**Exercise prompt**
Verbatim copy, images excluded: write out each record shown below.

**Records shown**
______
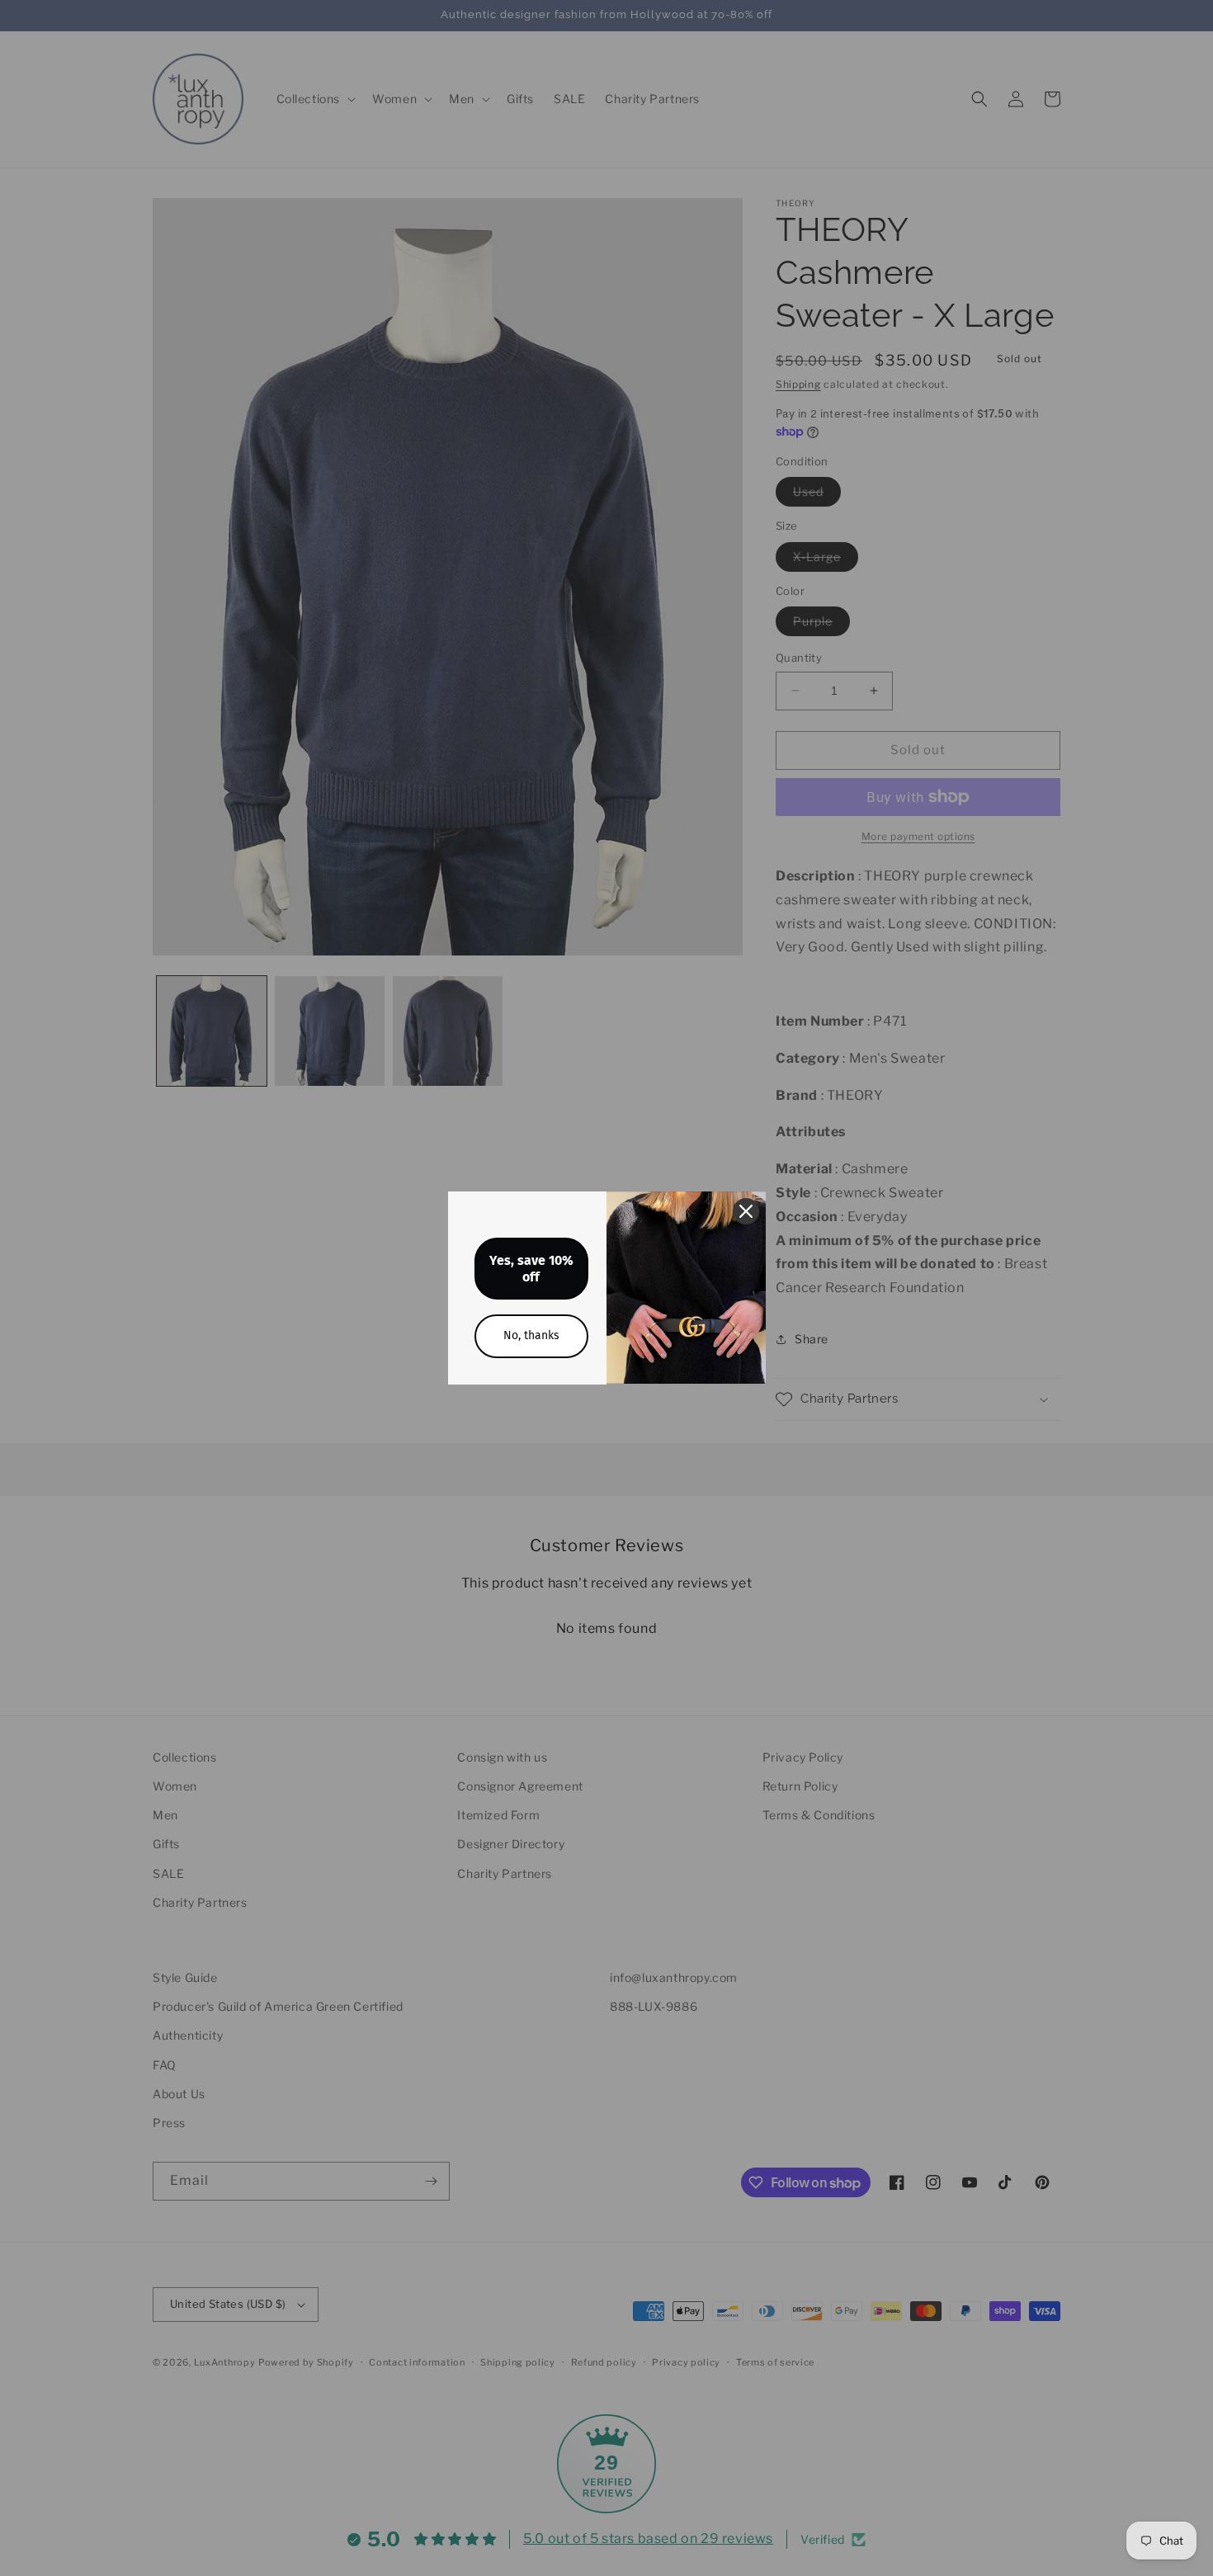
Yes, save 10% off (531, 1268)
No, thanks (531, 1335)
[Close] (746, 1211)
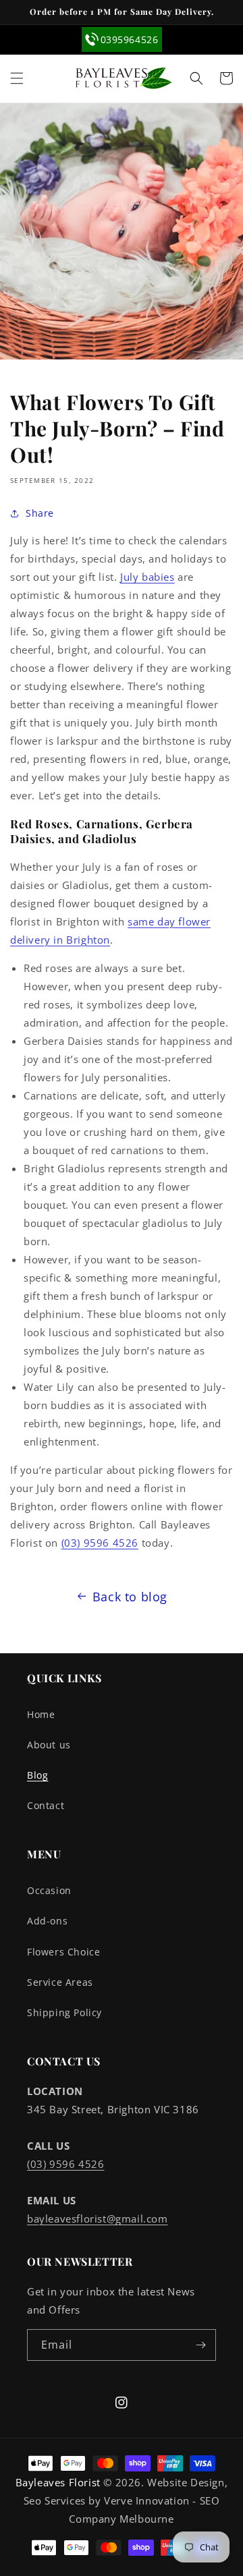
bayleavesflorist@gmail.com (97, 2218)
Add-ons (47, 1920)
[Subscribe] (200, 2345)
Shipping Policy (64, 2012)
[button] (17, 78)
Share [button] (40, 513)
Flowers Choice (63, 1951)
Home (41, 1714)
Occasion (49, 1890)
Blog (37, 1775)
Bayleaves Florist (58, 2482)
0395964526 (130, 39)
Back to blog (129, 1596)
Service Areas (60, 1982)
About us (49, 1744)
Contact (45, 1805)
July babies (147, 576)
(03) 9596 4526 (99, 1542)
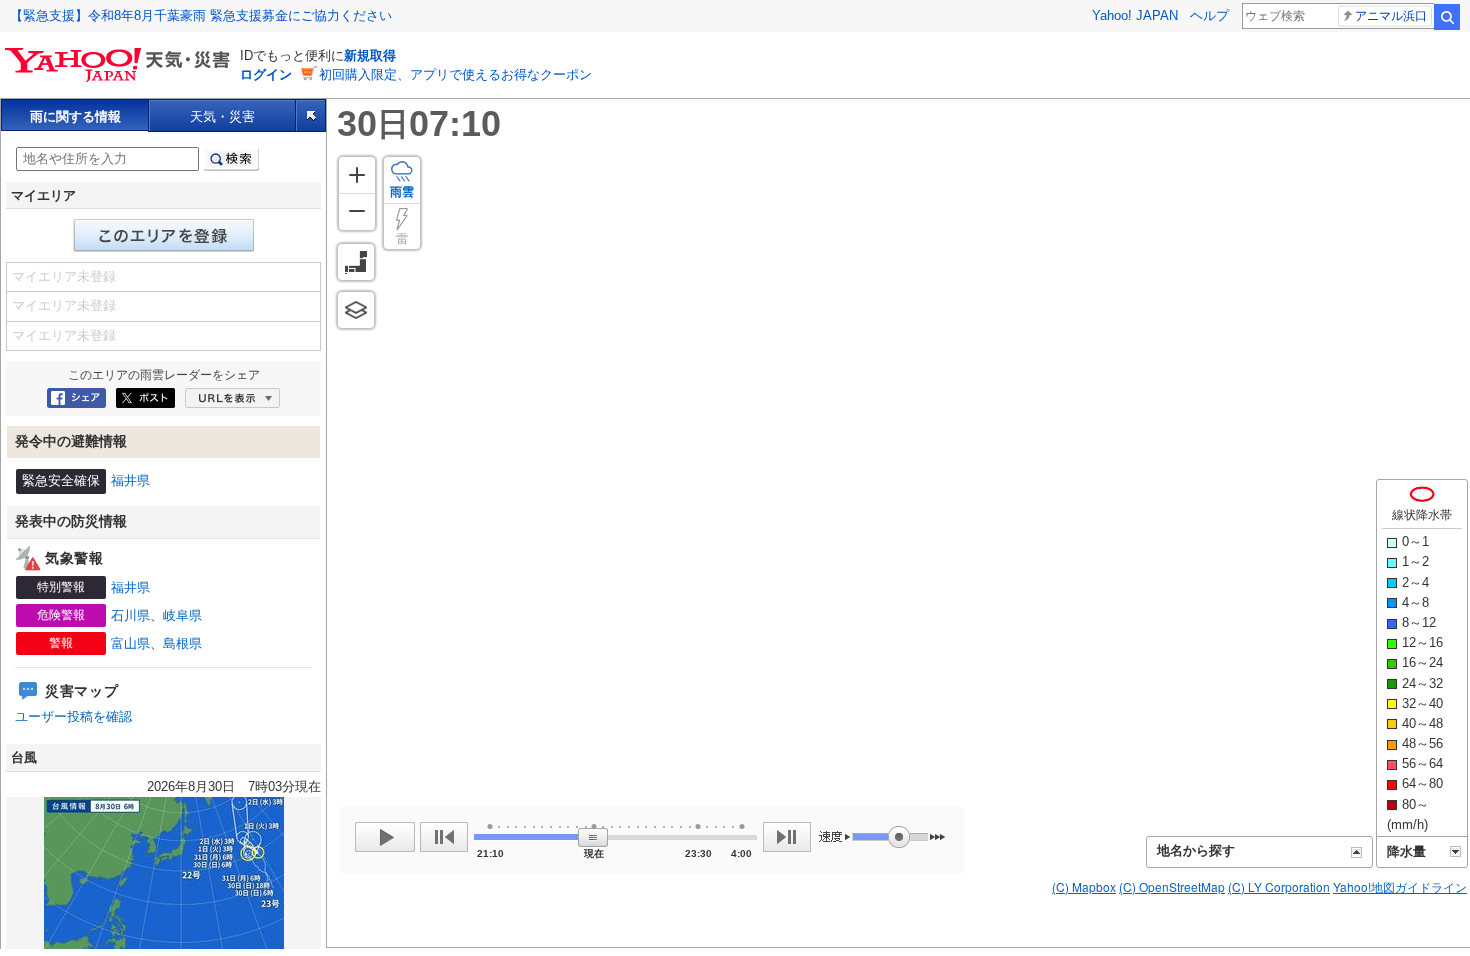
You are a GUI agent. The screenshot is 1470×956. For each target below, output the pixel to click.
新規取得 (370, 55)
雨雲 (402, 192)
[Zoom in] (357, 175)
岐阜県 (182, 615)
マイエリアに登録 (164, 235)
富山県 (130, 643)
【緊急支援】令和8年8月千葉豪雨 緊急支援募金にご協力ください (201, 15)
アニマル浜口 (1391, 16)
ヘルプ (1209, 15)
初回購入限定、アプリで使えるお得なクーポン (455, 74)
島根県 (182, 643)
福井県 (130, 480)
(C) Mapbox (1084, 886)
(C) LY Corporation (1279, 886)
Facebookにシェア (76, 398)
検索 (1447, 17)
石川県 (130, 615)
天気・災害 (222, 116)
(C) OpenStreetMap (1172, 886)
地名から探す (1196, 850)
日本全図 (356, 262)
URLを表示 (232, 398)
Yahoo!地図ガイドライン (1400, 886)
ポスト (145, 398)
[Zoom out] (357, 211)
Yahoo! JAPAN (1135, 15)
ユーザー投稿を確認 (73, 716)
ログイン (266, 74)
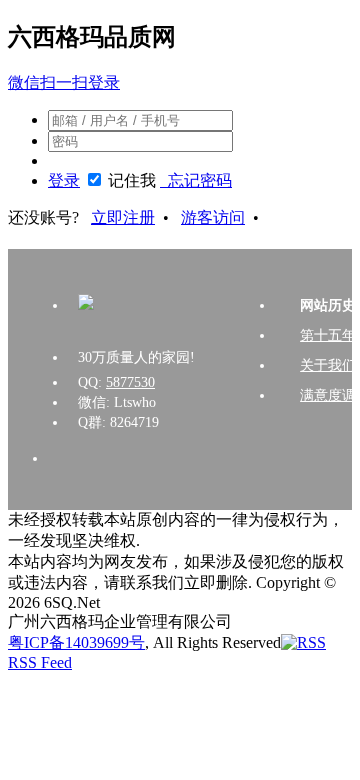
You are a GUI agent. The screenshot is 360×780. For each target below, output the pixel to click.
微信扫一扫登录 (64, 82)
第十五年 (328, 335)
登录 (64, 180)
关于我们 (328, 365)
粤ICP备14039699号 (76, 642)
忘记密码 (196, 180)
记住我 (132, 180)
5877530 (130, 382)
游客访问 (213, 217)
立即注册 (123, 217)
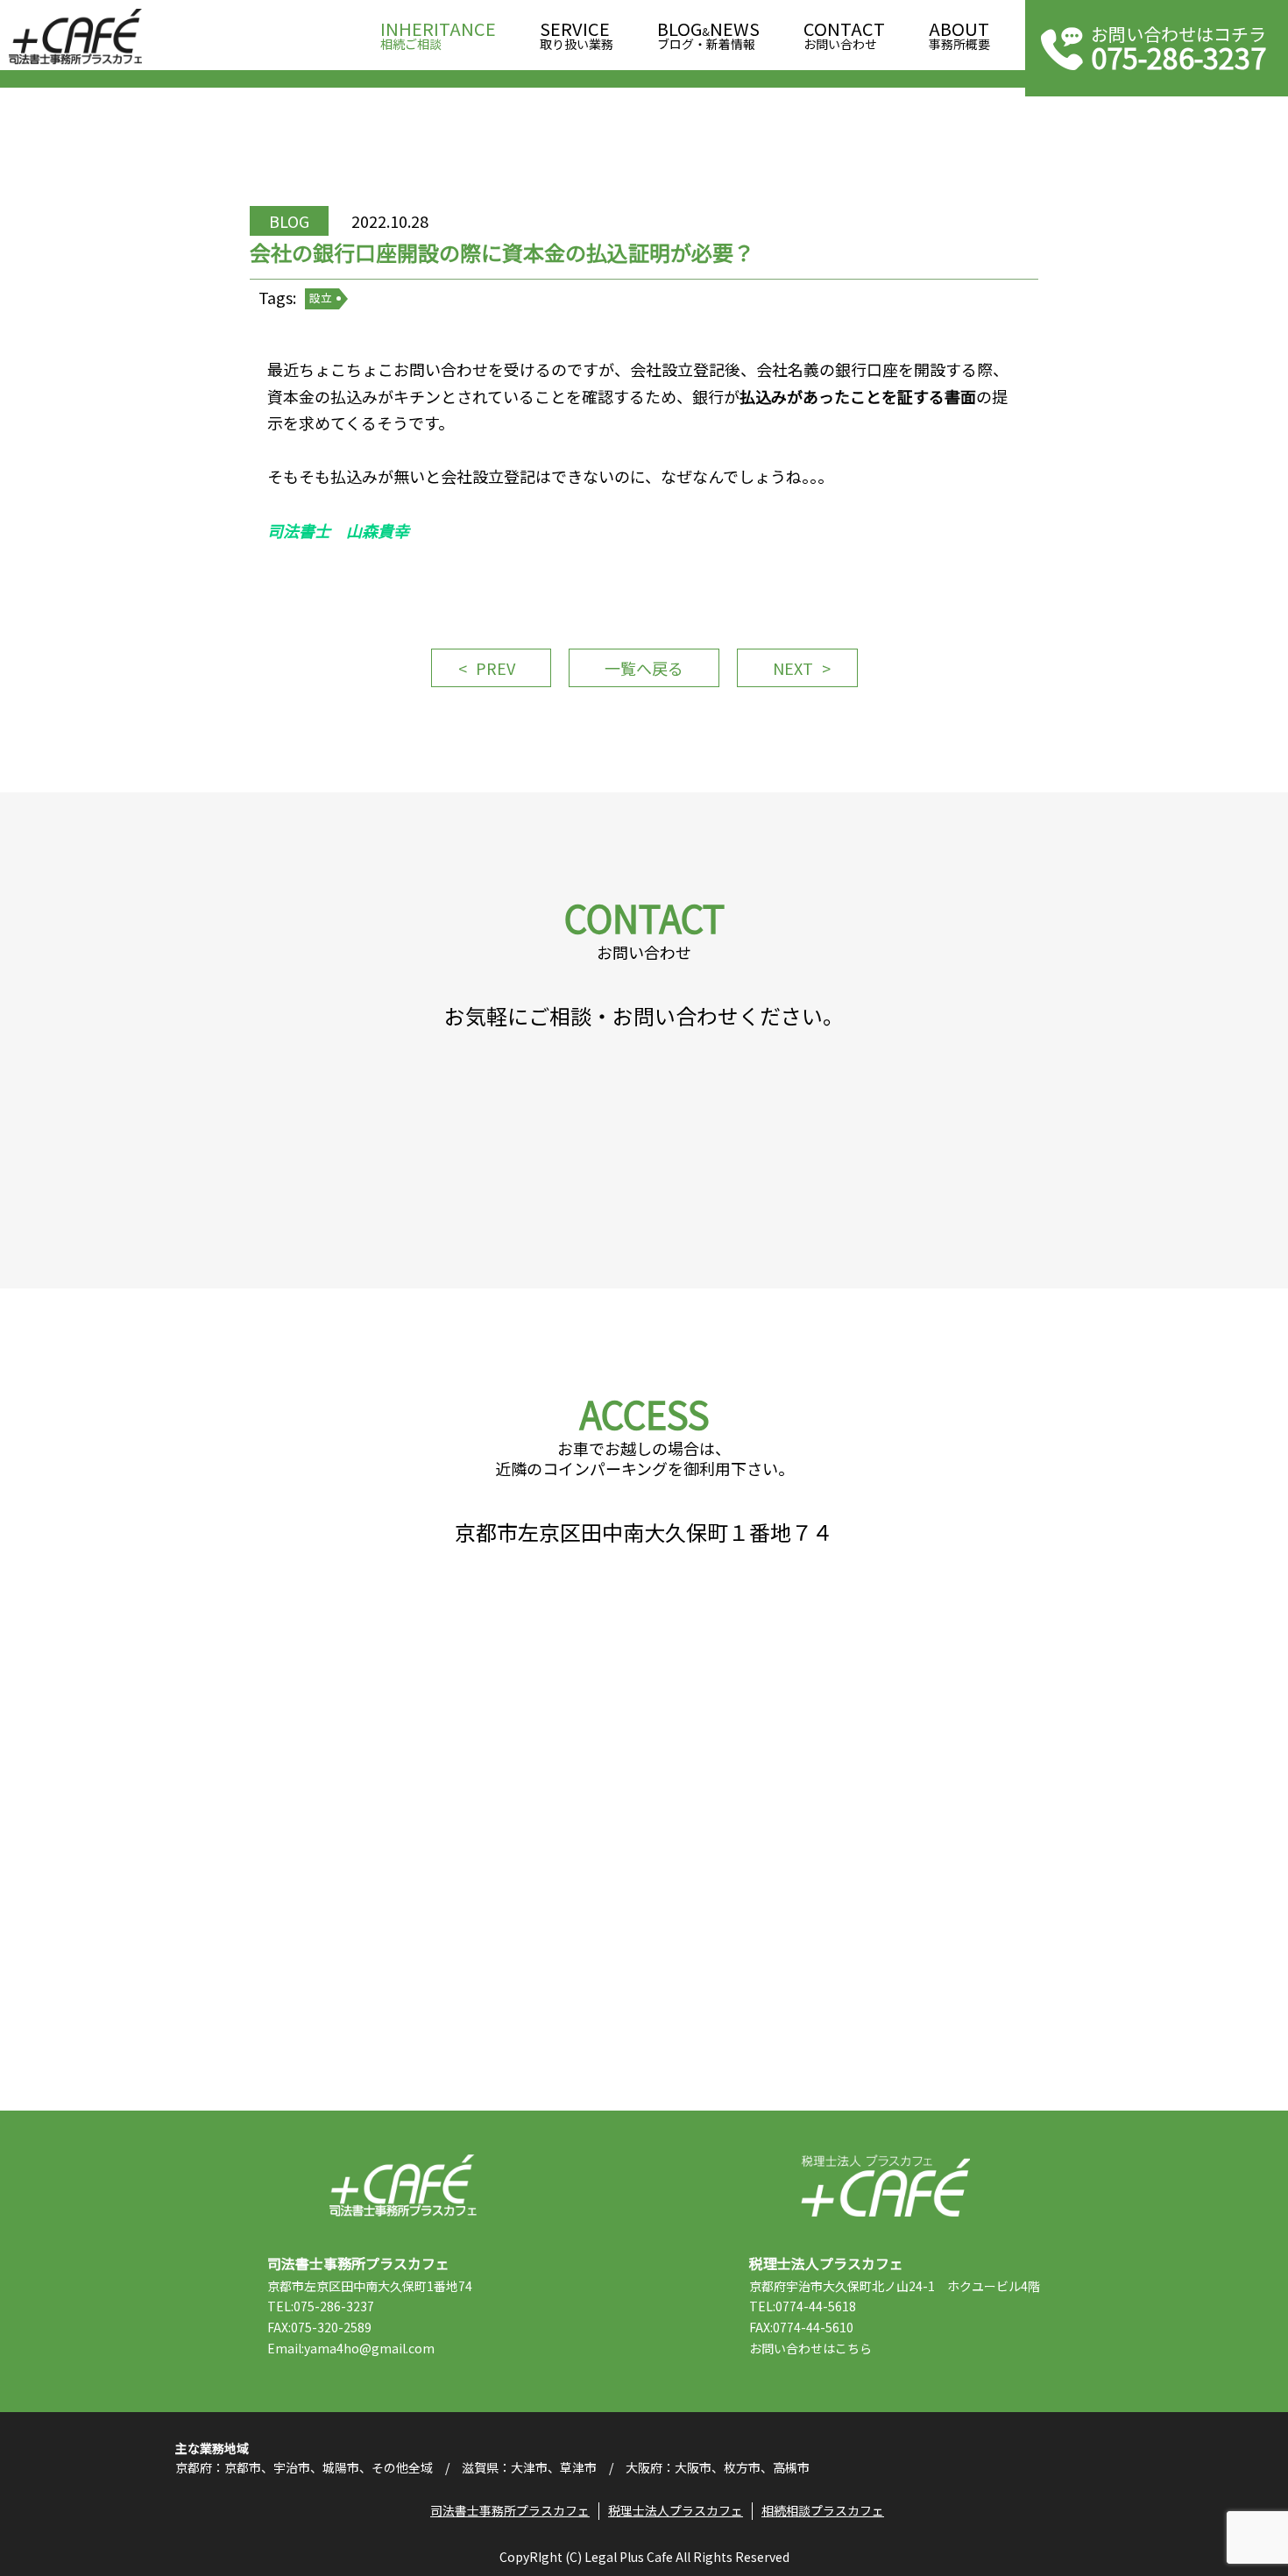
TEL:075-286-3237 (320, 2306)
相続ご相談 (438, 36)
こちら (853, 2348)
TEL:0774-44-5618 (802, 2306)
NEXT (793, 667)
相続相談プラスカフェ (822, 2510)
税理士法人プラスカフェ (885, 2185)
______
**Answer**
Yes, save 10% off (531, 1268)
No, thanks (531, 1335)
[Close] (746, 1211)
bayleavesflorist@gmail.com (97, 2218)
Add-ons (47, 1920)
[Subscribe] (200, 2345)
Shipping Policy (64, 2012)
[button] (17, 78)
Share [button] (40, 513)
Flowers Choice (63, 1951)
Home (41, 1714)
Occasion (49, 1890)
Blog (37, 1775)
Bayleaves Florist (58, 2482)
0395964526 (130, 39)
Back to blog (129, 1596)
Service Areas (60, 1982)
About us (49, 1744)
Contact (45, 1805)
July babies (147, 576)
(03) 9596 4526 (99, 1542)
You are a GUI agent. The screenshot is 1470×956. For each target below, output the pixel to click.
新規取得 (370, 55)
雨雲 (402, 192)
[Zoom in] (357, 175)
岐阜県 (182, 615)
マイエリアに登録 (164, 235)
富山県 (130, 643)
【緊急支援】令和8年8月千葉豪雨 緊急支援募金にご協力ください (201, 15)
アニマル浜口 (1391, 16)
ヘルプ (1209, 15)
初回購入限定、アプリで使えるお得なクーポン (455, 74)
島根県 (182, 643)
福井県 (130, 480)
(C) Mapbox (1084, 886)
(C) LY Corporation (1279, 886)
Facebookにシェア (76, 398)
検索 (1447, 17)
石川県 (130, 615)
天気・災害 (222, 116)
(C) OpenStreetMap (1172, 886)
地名から探す (1196, 850)
日本全図 (356, 262)
URLを表示 (232, 398)
Yahoo!地図ガイドライン (1400, 886)
ポスト (145, 398)
[Zoom out] (357, 211)
Yahoo! JAPAN (1135, 15)
ユーザー投稿を確認 (73, 716)
ログイン (266, 74)
You are a GUI agent. The screenshot is 360×780. For each target below, output the pixel to click.
微信扫一扫登录 (64, 82)
第十五年 (328, 335)
登录 (64, 180)
关于我们 (328, 365)
粤ICP备14039699号 (76, 642)
忘记密码 (196, 180)
记住我 (132, 180)
5877530 (130, 382)
游客访问 (213, 217)
立即注册 (123, 217)
TEL:075-286-3237 (320, 2306)
相続ご相談 (438, 36)
こちら (853, 2348)
TEL:0774-44-5618 (802, 2306)
NEXT (793, 667)
相続相談プラスカフェ (822, 2510)
税理士法人プラスカフェ (885, 2185)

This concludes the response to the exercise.